Electrochemical capacitors are a class of devices characterized by relatively high power densities as compared with conventional battery systems. The charge mechanism of electrochemical capacitors is typically the result of primary, secondary, tertiary and higher order oxidation/reduction reactions between the electrodes and the electrolyte of the capacitor.
Heretofore, such devices have typically been made of electrodes fabricated of relatively exotic or expensive materials such as ruthenium. Electronically conducting polymers represent a promising class of materials for the development of electrochemical capacitors; common examples of such polymers include polypyrrole and polyaniline. High specific capacitance may be obtained in these materials by doping the polymer via an oxidation/reduction reaction. The simplest such devices are symmetric capacitors in which both the anode and cathode are fabricated of the same conducting polymer. Devices with different or asymmetric electrodes are also possible.

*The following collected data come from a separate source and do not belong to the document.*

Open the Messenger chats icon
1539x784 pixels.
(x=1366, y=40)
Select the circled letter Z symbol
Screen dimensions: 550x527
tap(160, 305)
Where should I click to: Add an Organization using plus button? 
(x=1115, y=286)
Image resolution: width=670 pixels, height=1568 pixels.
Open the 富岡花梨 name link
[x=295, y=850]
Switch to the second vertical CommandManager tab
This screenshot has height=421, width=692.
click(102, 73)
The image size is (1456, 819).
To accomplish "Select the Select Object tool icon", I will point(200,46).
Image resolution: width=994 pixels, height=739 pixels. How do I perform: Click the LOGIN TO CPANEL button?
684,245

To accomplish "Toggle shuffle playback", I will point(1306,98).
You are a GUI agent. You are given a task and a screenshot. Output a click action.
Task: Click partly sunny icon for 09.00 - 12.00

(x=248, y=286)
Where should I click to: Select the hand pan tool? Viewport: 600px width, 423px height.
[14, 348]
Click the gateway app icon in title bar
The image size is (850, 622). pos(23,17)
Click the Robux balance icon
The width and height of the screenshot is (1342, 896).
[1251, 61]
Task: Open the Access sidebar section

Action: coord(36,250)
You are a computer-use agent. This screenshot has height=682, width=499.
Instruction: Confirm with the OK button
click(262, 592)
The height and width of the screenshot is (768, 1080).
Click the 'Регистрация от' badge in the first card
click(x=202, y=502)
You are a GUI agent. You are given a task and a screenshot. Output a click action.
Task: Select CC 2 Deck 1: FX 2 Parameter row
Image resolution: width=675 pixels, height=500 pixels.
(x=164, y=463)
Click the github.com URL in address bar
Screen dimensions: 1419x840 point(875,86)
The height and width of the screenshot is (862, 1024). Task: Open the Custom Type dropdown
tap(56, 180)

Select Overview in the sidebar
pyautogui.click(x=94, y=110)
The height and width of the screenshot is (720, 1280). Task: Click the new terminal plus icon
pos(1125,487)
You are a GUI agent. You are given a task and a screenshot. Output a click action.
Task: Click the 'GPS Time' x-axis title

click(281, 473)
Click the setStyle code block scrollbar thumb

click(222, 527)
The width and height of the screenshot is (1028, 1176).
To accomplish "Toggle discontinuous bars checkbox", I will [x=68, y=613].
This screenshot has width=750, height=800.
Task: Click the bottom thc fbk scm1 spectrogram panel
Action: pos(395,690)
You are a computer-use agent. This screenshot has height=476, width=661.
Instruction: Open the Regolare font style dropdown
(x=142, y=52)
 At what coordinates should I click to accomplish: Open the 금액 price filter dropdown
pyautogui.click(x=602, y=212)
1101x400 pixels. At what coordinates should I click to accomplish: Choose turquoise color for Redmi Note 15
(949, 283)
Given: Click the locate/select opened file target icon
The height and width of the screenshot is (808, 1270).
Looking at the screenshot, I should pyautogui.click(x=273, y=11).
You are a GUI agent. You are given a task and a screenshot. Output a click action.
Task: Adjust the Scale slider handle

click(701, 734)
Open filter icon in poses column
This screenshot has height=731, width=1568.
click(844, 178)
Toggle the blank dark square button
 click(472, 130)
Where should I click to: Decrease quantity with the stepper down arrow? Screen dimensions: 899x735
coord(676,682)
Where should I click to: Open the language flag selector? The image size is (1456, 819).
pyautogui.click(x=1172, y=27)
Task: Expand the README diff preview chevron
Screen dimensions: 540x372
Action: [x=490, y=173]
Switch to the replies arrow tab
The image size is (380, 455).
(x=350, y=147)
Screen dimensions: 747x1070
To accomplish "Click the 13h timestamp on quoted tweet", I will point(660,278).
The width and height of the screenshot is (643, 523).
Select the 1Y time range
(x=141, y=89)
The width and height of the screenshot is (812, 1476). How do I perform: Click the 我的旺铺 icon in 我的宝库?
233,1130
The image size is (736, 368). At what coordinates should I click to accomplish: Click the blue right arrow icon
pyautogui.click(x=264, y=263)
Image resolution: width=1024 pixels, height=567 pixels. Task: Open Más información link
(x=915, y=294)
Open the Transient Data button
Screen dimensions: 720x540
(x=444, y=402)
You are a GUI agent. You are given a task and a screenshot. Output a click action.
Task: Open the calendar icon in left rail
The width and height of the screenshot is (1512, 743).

One of the major limitations to the economical fabrication of polymer electrochemical capacitor devices is the requirement that such devices be fabricated with noble metal substrates upon which the polymer electrodes are deposited. Such noble metal substrates are extremely costly, and thus, substantially increase the expense of fabricating polymer electrodes for electrochemical cells. Noble metals are necessary as the substrates upon which to deposit polymers since only they provide the adherence between the polymer and the substrate necessary in order to provide a device with long cycle life.
Carbon based materials have also been used as substrates for the deposition of electrically conducted polymers for electrochemical capacitor devices. Carbon, while cheaper than noble metals, such as gold and platinum, results in higher equivalent series resistance ("ESR") than in noble metal substrates. High ESR yields an energy storage device which cannot provide the high energy and power levels required of most capacitor devices.
Accordingly, a method by which the use of non-noble metals and non-noble metal alloy foils would be preferred to simplify the manufacturing processes, particularly as compared to the carbon electrodes. This will allow fabrication costs to be reduced substantially, as well as reducing ESR. Direct electrodeposition of polymer materials onto non-noble metal and metal alloy surfaces would also decrease manufacturing steps and costs, while yielding devices which can provide the performance required.